### ENTRIES PROVIDED
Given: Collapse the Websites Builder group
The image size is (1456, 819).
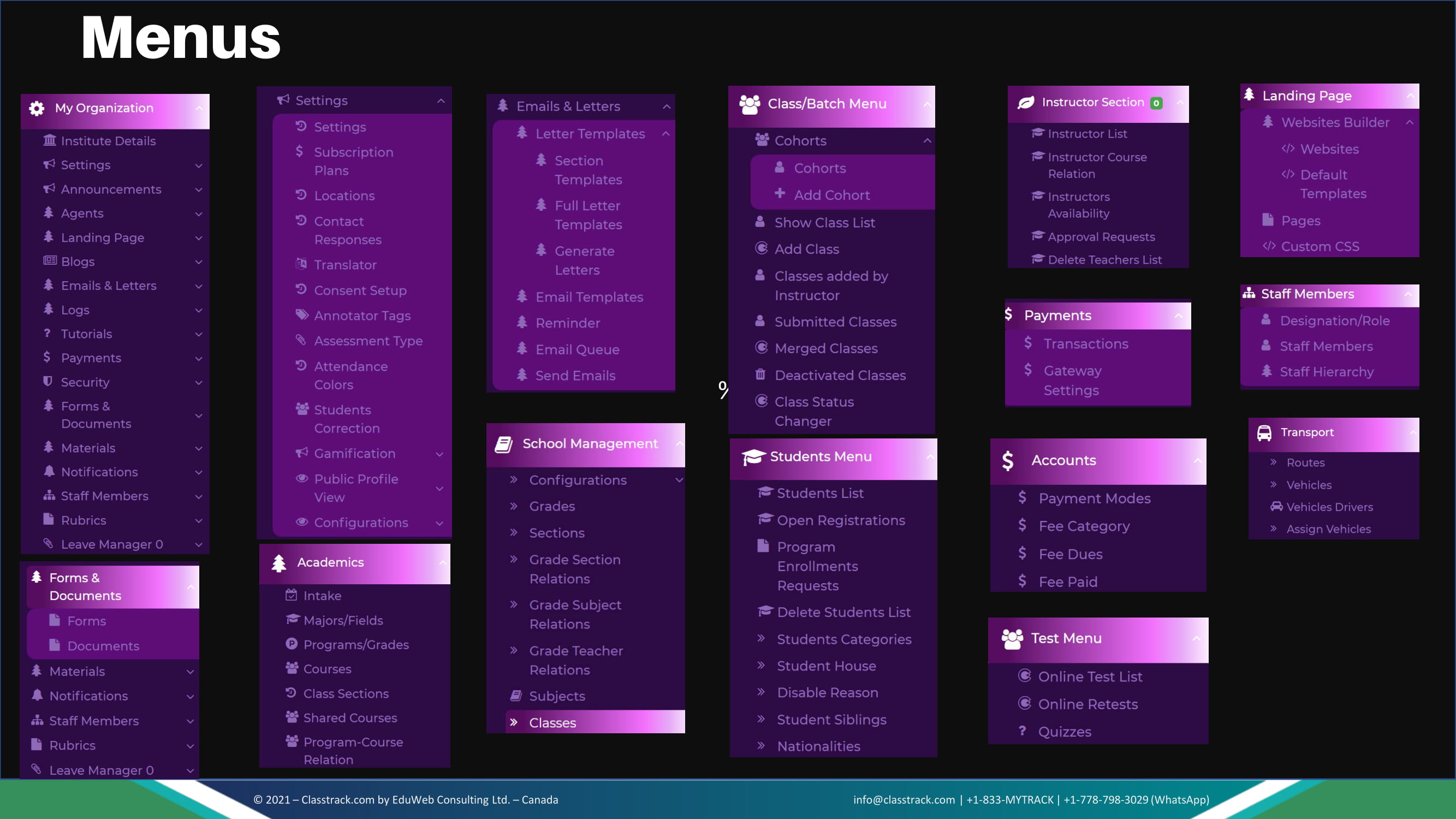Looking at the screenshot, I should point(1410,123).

==

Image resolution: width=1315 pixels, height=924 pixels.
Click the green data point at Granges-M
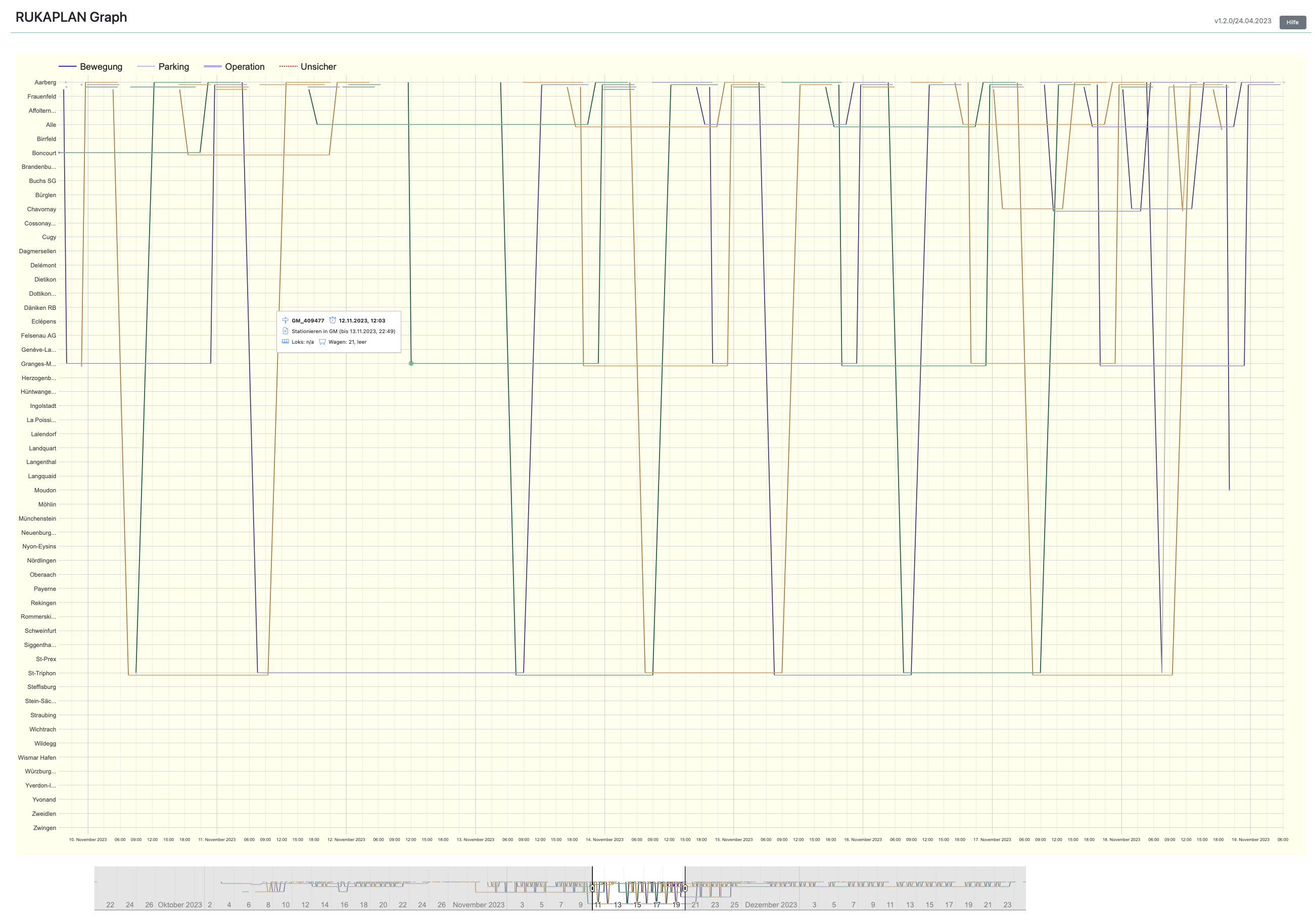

### TASK GOAL
Could you restate word for word the lines above from the one containing "Image resolution: width=1315" through the one containing "Click the green data point at Granges-M", both included, and nothing else?

### EXPECTED ANSWER
Image resolution: width=1315 pixels, height=924 pixels.
Click the green data point at Granges-M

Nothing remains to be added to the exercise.